The research vessel discovered the object. After studying it they came to the conclusion that they had to stop it from surfacing completely for various reasons and that they didn't have much time.

How I've been thinking about executing this is that that the crew somehow attached a long metal beam to their drill and lowered it vertically through one of the moonpools and down into the alien object's small vent so that the beam would turn horizontal and end up "stuck" inside the object's mantle like a T-bar clasp on a necklace. Then they would lift the entire object up by the drill line to lay the vent flush as possible against the ship to. Maybe they packed in some material around it as well if the bottom of the ship wasn't flat enough to make a seal.

The crew didn't have a lot of time to come up with something more elegant or use any objects besides what would be found on a research vessel during an expedition. Maybe the metal beam was cannibalized from some other equipment.

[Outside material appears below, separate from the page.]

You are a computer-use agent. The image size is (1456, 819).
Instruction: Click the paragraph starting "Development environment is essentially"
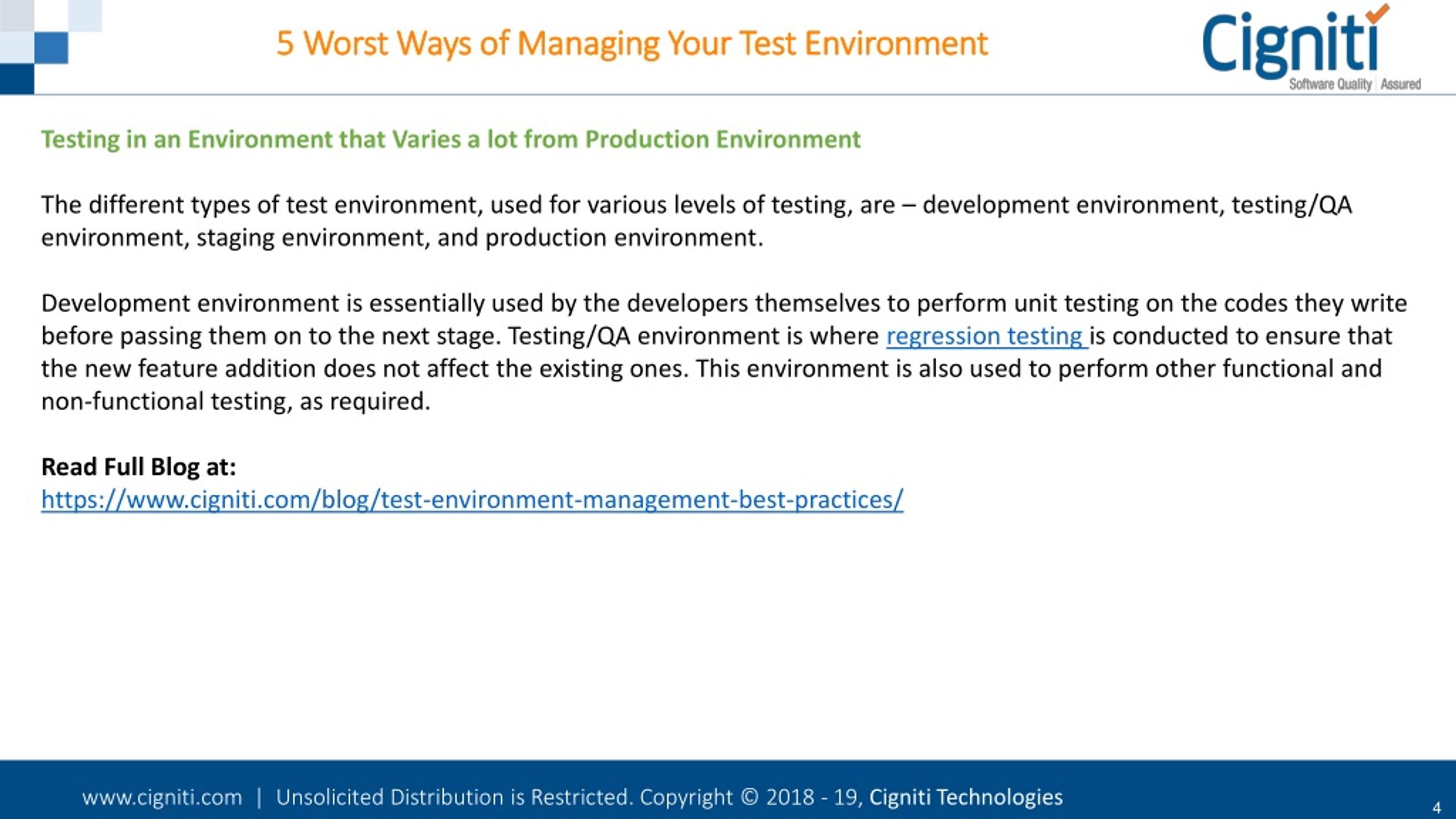click(x=724, y=353)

For the ships I mentioned above, the Aurora Borealis is around 655 feet long, and the Chikyu is around 690 feet long and has a displacement of 57,087 tons. I imagine the in-novel ship could be around 700 feet long and similar in displacement to the Chikyu. The alien object again is around 2,500 ft in diameter.

The primary question would be if is this feasible or realistic at all and if so, does it mostly depend on the alien object's mass? Can the object be light enough that the ship could feasibly try to "trap" the alien object against itself without breaking or capsizing?

Or does the sheer volume of the alien object alone make this unfeasible?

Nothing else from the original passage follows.